第三章:“学問の独立”を賭けた闘いと、次代への継承
 

 1914年、北里柴三郎の人生を揺るがす事件が起こります。「伝研騒動」です。政府は、北里柴三郎や所管の内務省に一切の事前相談なく、国立伝染病研究所文部省に移管し、東京帝国大学の付属機関とする旨を一方的に閣議決定しました。それは、研究の現場を無視した、あまりに官僚的な決定でした。

 この時、北里柴三郎の怒りは頂点に達します。これは単なる組織の移管問題ではありませんでした。彼が命を懸けて守り、育ててきた「研究の自由」と「学問の独立」そのものが、権力によって踏みにじられることに他ならなかったのです。彼は、志賀潔北島多一をはじめとする全職員と共に一斉に辞表を提出するという、前代未聞の行動をもって抵抗の意志を示します。そして同年11月、私財のすべてを投げ打ち、新たに「北里研究所」を設立。まさに不撓不屈の魂が、国家権力に対して自らの信念を貫き通した瞬間でした。

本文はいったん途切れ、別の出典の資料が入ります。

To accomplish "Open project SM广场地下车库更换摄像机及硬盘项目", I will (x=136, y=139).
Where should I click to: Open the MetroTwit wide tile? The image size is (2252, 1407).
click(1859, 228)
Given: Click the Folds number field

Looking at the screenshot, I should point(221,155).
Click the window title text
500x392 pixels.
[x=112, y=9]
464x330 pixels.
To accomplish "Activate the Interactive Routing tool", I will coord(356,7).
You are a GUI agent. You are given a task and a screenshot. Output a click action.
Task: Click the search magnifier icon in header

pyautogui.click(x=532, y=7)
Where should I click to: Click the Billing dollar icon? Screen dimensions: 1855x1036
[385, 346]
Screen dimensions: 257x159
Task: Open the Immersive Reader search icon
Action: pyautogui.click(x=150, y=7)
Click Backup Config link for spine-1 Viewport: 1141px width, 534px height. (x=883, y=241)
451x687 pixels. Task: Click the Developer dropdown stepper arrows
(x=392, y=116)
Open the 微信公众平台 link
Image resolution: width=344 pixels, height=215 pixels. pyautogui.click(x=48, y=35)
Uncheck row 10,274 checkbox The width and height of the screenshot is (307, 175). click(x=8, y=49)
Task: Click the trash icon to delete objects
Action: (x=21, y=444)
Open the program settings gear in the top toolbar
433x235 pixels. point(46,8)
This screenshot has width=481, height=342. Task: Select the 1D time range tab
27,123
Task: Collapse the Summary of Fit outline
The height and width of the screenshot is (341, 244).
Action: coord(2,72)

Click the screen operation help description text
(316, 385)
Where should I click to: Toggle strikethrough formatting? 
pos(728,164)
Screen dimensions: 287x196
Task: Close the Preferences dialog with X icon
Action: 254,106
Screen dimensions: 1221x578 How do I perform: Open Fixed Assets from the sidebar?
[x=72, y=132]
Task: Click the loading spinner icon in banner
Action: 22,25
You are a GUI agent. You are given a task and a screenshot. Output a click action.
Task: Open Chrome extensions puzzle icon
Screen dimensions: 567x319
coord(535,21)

 この北里研究所の設立こそが、彼の教育者としての物語のクライマックスであり、始まりでした。1917年、彼はかつて最大の恩人であった福澤諭吉への「報恩」として、慶應義塾が設立する慶應義塾大学医学科(後の医学部)の創設に全面協力します。彼は初代学長に就任すると、自らの研究所から北島多一志賀潔ら選び抜かれた弟子たちを教授として送り込み、その教育と研究の礎をゼロから築き上げたのです。それは、福澤諭吉から受けた「恩」を、学問の継承という最も気高い形で次代へと繋いでいく、壮大な継承のドラマでした。

 1931年、脳溢血により78年の生涯を閉じるまで、北里柴三郎は日本医師会の初代会長として全国の医師をまとめ、日本の医学界全体の発展にその身を捧げました。彼の生涯は、病原菌という見えざる敵との闘いであると同時に、「学問の独立」という理念を守り抜くための闘いでもありました。彼が遺した北里研究所、そしてその精神が深く息づく慶應義塾大学医学部は、単なる研究機関や教育機関ではありません。それは、一人の人間の不屈の魂が、私財や名誉を越えて次代への継承を願い、創り上げた、日本の近代医学における不滅の「始まり」の物語そのものなのです。